Por mais que o disfarcem, a
verdadeira causa da incredulidade é, em muitos casos, o amor do pecado. Os
ensinos e restrições da Palavra de Deus não agradam ao coração orgulhoso,
amante do pecado, e os que não se sentem dispostos a obedecer-lhe aos preceitos,
estão prontos a pôr-lhe em dúvida a autoridade. A fim de chegar à verdade é
mister que em nós exista um sincero desejo de conhecê-la, e um coração
voluntário para obedecer-lhe. E todos quantos, com este espírito, se põem a
estudar a Bíblia, encontrarão abundantes provas de que ela é a Palavra de Deus,
e poderão obter quanto a suas verdades uma compreensão que os tornará sábios
para a salvação.
Cristo disse: "Se alguém
quiser fazer a vontade dEle, esse conhecerá a respeito da doutrina." João
7:17, Versão Trinitariana. Em vez de discutir e sofismar acerca daquilo que não
entendeis, atentai para a luz que já possuís, e haveis de receber ainda mais.
Cumpri, pela graça de Cristo, todo dever patente ao vosso entendimento, e
sereis habilitados a compreender e cumprir aqueles sobre que ainda tendes
dúvidas.
Há uma prova que está ao alcance
de todos - tanto do mais culto, como do mais iletrado - e esta é a da
experiência. Deus nos convida a verificar por nós mesmos a veracidade de Sua
Palavra, a fidelidade de Suas promessas. Ele nos convida: "Provai e vede
que o Senhor é bom." Sal. 34:8. Em lugar de confiar nas palavras de
outros, devemos provar por nós mesmos. Ele afirma:
"Pedi, e recebereis."
João 16:24. Suas promessas serão cumpridas. Nunca falharam; isso jamais
acontecerá. E à medida que nos aproximamos mais de Jesus, e nos regozijamos na
plenitude de Seu amor, nossas dúvidas e obscuridades hão de desaparecer ante a
luz de Sua presença.
Diz o apóstolo Paulo que Deus
"nos tirou da potestade das trevas e nos transportou para o reino do Filho
do Seu amor". Col. 1:13. E todo aquele que passou da morte para a vida é
capaz de confirmar "que Deus é verdadeiro". João 3:33. Pode
testificar: "Necessitava de auxílio, e encontrei-o em Jesus. Toda
necessidade foi suprida, a fome de minha alma foi satisfeita; e agora a Bíblia
é para mim a revelação de Jesus Cristo. Perguntais por que creio em Jesus. -
Porque é para mim um divino Salvador. Por que creio na Bíblia? - Porque achei
que ela é a voz de Deus falando à minha alma." Podemos ter em nós mesmos o
testemunho de que a Bíblia é verdadeira, de que Cristo é o Filho de Deus.

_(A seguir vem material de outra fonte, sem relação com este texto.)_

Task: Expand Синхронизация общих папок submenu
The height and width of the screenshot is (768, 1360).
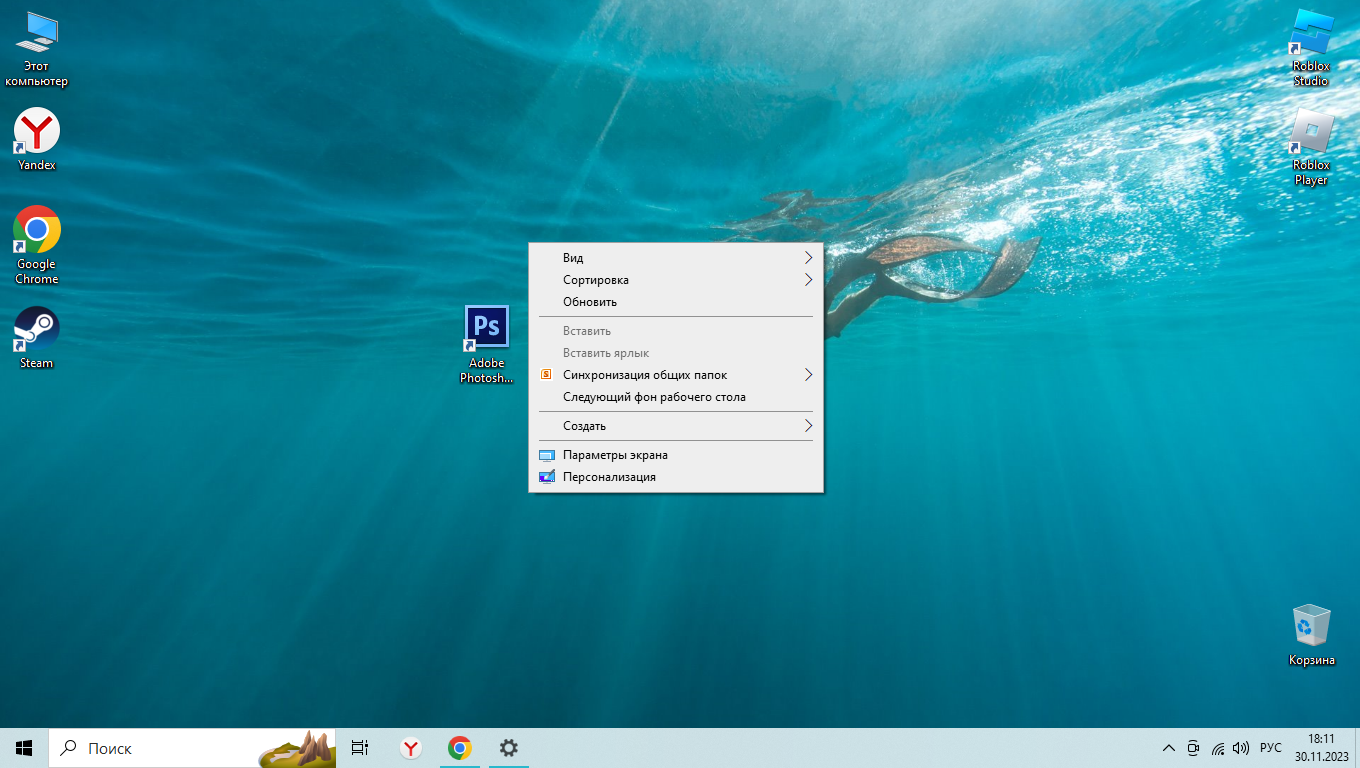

Sabemos que não temos estado a seguir fábulas artificialmente compostas.
Pedro exortava os irmãos a
crescer "na graça e conhecimento de nosso Senhor e Salvador Jesus
Cristo". II Ped. 3:18. Quando o povo de Deus está crescendo na graça, vai
constantemente obtendo uma compreensão mais clara de Sua Palavra. Descobrirão
nova luz e beleza em suas sagradas verdades. Isto se tem verificado na história
da igreja em todos os séculos, e assim há de continuar, até o fim. "Mas a
vereda dos justos é como a luz da aurora, que vai brilhando mais e mais até ser
dia perfeito." Prov. 4:18.
Pela fé, podemos olhar ao porvir,
e apegar-nos à promessa de Deus quanto ao desenvolvimento intelectual, unindo
as faculdades humanas às divinas, e pondo toda capacidade da alma em direto
contato com a Fonte da luz. Podemos alegrar-nos no fato de que, tudo que nos
tem causado perplexidade nas providências de Deus, nos ficará patente, então;
coisas difíceis de compreender, hão de ser explicadas; e onde nossa mente
finita só descobria confusão e truncados desígnios, veremos a mais perfeita e
bela harmonia. Nós "agora, vemos [a Deus] por espelho em enigma, mas,
então, veremos face a face; agora, conheço em parte, mas, então, conhecerei
como também sou conhecido." I Cor. 13:12.